STUDY MATERIAL:
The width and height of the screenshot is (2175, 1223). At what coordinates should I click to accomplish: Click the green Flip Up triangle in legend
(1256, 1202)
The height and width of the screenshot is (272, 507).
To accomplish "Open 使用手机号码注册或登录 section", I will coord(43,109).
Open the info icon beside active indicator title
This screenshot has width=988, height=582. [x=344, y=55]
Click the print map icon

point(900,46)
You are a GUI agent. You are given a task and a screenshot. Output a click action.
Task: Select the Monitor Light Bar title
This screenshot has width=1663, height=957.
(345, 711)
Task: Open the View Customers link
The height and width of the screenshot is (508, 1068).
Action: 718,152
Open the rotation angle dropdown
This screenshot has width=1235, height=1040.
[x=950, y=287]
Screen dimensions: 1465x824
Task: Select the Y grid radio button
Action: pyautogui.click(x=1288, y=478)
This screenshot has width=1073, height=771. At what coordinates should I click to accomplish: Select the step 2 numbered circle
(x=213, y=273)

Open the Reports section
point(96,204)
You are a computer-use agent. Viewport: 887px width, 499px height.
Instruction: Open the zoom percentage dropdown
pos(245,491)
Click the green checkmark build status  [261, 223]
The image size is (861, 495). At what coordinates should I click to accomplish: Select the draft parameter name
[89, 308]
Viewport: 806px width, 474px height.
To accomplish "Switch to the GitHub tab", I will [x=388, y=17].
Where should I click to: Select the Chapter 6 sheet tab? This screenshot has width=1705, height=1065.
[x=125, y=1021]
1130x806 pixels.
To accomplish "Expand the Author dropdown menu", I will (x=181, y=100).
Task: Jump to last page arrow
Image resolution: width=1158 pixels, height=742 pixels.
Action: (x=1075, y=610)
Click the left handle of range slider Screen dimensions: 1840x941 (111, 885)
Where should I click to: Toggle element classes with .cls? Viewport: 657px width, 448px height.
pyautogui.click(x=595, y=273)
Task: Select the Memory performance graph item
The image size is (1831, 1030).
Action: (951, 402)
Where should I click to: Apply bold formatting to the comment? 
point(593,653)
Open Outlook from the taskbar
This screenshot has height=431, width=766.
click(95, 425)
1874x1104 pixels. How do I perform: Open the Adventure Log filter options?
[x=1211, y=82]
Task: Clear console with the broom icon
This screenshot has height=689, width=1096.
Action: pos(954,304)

TASK DESCRIPTION: Using the entries above, copy out all lines that contain the string "will".

ANSWER TO THIS EXERCISE:
To accomplish "Open 使用手机号码注册或登录 section", I will coord(43,109).
To accomplish "Switch to the GitHub tab", I will [x=388, y=17].
To accomplish "Expand the Author dropdown menu", I will (x=181, y=100).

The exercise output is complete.